# DATA FOR THIS TASK
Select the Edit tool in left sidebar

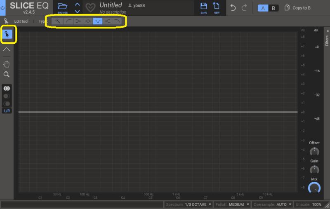click(7, 35)
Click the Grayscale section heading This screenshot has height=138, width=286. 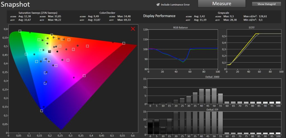223,13
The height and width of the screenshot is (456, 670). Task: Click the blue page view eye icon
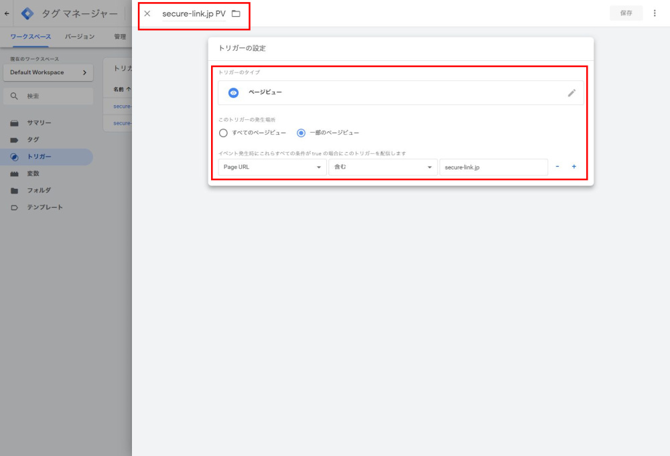click(x=233, y=93)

# EXERCISE DESCRIPTION
Please rewrite the items from the line containing "The height and" through the end of the items, inclusive, with "blue" replaced by "gray" and everything else unchanged. Leave the pictures out of your answer.

# EXERCISE ANSWER
The height and width of the screenshot is (456, 670). Task: Click the gray page view eye icon
click(x=233, y=93)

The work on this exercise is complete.